On September 16, 1975, a Tuesday, at 10 a.m. in room 318 of the Russell Senate Office Building, it was "declared":
"We must know to what degree they [the CIA, the FBI, the NSA, etc] have turned their techniques inward to spy on the American people … If such unlawful and improper conduct is not exposed and stopped, it could, in time, undermine the very foundation of freedom in our own land."
This was a "reference", 38 years ago, to Edward Snowden, who was not born at the time, but who today is 29 years old, during the Hearings of the Select Committee to Study Governmental, Operations With Respect to Intelligence Activities of the United States Senate, also known as "The Church Committee". [Vol. I, p. 2]. Of course, the emphasis has been added.
The comments that follow come from a non-American, a Greek, and address the interesting problem of freedom in the US society. By "society" we mean the approximate 67% of [normal] ordinary Americans and exclude the "moderate" 33%, which includes the vulgar 1% of the ruling elites. Of course, for the 1% there is no problem of freedom; they are the problem.
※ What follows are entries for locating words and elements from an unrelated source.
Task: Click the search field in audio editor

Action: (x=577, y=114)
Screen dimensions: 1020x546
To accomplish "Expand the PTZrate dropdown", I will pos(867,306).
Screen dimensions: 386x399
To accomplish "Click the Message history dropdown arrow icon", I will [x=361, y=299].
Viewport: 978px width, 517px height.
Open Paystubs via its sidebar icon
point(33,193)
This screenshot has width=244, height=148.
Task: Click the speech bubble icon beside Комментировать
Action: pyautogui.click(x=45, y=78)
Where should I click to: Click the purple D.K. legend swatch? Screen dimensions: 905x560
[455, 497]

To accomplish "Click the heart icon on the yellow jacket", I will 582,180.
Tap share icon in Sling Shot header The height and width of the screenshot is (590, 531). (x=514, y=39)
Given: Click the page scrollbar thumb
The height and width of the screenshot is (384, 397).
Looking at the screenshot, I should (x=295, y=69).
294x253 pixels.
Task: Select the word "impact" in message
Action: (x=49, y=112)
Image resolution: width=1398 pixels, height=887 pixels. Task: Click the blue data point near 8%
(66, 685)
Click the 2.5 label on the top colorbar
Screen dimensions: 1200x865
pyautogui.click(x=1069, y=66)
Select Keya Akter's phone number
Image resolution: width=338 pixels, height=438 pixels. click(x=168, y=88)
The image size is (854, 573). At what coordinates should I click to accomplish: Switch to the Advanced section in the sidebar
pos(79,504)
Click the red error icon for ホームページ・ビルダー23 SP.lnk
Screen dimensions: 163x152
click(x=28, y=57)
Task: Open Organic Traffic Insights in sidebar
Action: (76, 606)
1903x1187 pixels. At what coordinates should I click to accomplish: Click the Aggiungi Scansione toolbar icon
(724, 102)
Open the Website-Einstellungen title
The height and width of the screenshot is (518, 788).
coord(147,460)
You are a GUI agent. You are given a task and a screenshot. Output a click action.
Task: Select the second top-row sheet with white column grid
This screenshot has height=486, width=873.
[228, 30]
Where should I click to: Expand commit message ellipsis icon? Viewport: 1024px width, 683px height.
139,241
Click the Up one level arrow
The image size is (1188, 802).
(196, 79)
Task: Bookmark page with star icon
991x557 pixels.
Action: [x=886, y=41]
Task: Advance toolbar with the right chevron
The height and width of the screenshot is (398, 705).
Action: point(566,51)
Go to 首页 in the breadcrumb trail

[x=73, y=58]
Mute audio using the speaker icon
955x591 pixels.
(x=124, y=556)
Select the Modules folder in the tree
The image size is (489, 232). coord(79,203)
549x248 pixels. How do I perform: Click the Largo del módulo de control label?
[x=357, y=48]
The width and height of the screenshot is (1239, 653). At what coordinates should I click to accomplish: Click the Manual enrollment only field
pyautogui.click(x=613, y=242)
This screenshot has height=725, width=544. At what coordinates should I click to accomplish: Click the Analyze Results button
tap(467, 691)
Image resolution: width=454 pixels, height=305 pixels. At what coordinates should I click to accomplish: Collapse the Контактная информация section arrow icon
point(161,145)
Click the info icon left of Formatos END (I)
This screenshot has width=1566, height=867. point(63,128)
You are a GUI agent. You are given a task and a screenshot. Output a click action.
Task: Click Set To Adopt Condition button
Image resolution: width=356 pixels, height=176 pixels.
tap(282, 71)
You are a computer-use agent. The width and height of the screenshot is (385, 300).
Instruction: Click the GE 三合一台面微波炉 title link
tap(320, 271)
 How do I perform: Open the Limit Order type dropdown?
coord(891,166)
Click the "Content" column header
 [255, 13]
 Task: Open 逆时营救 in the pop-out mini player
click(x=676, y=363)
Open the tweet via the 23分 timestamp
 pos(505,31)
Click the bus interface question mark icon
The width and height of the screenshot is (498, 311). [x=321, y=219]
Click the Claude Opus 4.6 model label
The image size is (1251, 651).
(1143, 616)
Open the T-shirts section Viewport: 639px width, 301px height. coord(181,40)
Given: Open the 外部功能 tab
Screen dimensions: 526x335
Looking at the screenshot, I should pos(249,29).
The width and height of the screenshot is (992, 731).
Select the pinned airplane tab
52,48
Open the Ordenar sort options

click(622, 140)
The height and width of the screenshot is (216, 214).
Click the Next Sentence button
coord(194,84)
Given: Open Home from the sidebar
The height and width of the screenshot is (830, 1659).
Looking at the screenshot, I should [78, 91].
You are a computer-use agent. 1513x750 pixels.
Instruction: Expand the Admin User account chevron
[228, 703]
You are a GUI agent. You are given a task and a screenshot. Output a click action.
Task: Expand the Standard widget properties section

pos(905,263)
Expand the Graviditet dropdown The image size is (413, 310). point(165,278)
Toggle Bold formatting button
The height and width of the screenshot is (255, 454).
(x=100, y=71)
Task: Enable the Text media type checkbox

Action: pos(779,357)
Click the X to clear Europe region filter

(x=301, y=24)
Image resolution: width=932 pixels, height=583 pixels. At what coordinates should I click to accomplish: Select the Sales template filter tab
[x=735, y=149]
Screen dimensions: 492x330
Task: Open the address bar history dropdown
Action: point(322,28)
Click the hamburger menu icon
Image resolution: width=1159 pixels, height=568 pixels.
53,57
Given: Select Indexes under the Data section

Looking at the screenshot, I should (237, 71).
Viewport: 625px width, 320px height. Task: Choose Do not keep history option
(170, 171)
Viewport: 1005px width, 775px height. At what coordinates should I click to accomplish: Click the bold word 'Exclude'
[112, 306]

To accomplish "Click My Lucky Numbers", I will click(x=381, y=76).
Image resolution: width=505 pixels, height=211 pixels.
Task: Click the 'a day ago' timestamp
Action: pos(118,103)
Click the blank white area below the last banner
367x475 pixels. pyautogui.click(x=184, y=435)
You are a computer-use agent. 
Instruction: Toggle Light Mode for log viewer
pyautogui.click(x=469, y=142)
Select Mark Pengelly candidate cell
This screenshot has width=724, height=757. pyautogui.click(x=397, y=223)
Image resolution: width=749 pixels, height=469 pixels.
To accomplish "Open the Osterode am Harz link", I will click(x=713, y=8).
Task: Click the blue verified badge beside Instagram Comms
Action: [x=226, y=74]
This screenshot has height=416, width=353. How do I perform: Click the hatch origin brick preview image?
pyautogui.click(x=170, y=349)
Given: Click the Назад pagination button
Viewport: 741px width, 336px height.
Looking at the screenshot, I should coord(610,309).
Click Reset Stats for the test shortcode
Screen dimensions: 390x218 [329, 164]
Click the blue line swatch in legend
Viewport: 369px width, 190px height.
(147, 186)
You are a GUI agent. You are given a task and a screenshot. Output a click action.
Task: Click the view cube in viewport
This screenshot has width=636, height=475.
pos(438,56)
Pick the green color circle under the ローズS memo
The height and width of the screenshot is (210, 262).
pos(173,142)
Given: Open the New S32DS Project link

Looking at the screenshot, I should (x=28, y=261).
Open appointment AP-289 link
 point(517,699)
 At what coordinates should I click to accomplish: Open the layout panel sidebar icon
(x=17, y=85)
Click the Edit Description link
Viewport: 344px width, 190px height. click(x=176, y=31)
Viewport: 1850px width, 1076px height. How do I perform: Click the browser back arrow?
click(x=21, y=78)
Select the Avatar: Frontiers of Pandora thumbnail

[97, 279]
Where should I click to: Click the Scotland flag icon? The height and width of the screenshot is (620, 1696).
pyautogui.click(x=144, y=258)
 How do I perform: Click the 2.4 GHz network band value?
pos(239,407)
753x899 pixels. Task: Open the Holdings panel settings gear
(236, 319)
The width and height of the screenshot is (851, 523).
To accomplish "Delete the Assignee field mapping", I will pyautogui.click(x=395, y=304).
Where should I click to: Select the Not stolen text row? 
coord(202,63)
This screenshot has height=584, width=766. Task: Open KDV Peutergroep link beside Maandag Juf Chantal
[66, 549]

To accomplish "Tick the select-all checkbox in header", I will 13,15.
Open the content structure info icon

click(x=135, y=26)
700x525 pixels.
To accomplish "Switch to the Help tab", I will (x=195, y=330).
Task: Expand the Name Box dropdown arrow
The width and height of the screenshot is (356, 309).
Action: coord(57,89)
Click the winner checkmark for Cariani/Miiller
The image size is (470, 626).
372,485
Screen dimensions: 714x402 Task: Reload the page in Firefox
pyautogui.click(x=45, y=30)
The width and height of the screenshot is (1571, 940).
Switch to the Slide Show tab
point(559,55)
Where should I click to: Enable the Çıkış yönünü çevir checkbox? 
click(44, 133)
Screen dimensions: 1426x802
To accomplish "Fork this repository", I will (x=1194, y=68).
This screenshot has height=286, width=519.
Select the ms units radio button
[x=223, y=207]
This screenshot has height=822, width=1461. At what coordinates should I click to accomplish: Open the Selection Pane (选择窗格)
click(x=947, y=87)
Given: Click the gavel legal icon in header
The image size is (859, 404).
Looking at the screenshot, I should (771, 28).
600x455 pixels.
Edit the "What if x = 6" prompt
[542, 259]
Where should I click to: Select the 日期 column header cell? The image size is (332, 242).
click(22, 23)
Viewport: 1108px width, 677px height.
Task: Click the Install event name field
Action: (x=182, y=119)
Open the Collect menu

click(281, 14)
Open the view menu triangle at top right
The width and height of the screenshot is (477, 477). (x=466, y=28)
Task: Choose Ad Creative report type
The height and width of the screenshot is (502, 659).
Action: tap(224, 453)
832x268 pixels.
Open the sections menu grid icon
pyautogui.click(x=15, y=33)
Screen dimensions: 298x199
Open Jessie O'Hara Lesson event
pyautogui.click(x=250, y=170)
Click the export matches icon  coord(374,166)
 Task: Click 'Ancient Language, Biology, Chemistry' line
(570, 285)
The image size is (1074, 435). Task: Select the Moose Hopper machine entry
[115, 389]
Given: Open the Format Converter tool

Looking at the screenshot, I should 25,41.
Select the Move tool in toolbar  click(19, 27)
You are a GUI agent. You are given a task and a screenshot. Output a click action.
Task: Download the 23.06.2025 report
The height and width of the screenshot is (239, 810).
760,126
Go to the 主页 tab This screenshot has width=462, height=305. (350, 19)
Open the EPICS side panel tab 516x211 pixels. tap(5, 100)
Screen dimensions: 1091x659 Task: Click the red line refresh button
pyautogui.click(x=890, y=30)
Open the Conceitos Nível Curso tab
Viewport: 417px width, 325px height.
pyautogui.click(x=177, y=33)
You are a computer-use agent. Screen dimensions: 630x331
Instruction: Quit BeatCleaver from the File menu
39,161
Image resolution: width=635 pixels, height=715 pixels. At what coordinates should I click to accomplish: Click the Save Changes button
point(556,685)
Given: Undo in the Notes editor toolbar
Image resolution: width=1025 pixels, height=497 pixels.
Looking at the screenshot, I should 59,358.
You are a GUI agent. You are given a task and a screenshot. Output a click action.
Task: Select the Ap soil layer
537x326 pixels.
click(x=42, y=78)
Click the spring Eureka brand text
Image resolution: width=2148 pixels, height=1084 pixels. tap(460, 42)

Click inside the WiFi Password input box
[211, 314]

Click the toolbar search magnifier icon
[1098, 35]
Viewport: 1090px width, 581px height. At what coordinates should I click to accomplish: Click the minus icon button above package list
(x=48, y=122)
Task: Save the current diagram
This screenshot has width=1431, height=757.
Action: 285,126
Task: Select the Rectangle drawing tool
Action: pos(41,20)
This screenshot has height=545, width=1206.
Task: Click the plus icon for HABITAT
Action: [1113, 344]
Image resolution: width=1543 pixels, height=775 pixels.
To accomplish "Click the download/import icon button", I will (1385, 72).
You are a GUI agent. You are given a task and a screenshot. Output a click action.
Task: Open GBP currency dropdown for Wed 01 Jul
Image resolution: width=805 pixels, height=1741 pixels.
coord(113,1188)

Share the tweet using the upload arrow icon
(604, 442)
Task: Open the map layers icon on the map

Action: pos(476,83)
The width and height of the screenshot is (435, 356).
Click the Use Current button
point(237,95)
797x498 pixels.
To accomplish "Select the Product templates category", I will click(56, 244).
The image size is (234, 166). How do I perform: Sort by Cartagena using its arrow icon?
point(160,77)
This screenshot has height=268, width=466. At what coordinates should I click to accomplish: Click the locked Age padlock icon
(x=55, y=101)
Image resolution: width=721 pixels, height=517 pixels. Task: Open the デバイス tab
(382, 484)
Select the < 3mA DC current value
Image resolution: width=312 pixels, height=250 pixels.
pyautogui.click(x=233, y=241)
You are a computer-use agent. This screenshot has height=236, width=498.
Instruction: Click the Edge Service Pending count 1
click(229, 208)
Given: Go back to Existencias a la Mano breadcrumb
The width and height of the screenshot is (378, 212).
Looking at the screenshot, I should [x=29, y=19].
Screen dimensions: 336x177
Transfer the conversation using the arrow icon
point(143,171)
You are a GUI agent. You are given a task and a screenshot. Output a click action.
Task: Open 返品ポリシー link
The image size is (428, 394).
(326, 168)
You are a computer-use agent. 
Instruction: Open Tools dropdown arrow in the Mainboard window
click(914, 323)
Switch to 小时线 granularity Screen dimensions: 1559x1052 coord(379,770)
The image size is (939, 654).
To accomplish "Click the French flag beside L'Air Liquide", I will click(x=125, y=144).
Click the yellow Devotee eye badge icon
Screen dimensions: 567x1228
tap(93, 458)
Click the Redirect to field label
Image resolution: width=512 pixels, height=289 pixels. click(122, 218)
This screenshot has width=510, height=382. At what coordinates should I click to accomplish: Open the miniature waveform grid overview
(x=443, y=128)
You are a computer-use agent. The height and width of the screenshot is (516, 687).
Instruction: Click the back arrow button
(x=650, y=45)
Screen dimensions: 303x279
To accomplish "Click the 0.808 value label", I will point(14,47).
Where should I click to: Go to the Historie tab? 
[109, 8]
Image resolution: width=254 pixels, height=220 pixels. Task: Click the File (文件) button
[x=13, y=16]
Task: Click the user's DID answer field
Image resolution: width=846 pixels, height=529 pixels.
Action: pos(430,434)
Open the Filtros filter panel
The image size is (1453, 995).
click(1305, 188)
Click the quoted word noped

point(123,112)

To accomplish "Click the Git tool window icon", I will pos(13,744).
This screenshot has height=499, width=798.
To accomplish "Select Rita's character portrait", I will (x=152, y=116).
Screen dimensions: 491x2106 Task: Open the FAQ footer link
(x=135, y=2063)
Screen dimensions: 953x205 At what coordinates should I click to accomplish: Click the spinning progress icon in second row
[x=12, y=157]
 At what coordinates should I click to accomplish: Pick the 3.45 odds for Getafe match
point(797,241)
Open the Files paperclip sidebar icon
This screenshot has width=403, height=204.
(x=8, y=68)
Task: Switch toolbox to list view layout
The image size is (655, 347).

The US society from about the middle of the 19th century to about the 1970s was a free society, compared to the societies of other "advanced" societies; British, French, German, etc. (of course, taking into account the "peculiar" situation of its dark-skinned US citizens). If I am not mistaken, there is no other place in the world that a "Church Committee" or a FOIA [Freedom of Information Act] could exist. Yet, during the Reagan-Bush(es)-Clinton-Obama era there has been a rather overt downhill course towards a quasi police-state in the US.
I think that one of the factors that contributed to this progressiveness (leftist to even "leftish" attitude) of the US people, was the revolutionaries, known as the "48ers", especially the German ones, who arrived in the US as immigrants, after the suppression of the 1848 social revolution in Europe. That the "Haymarket 8-hours-work" victory, probably one of the most socially successful and tragic historical incidents, happened in the US, could be a verification of that. The "Wobblies" of the late 19th and early 20th century is one more piece of evidence about this progressiveness of the US people.
Also, there have never been conditions of freedom in other societies that could allow what the following American individuals wrote or did:
– David Wise and Thomas B.Ross ["The Invisible Government", Vintage, 1964].
– Daniel Ellsberg [The Pentagon Papers, 1971].
– Victor Marcetti and John D, Marks ["The CIA and the Cult of Intelligence", Knopf, 1974 and Dell 1980].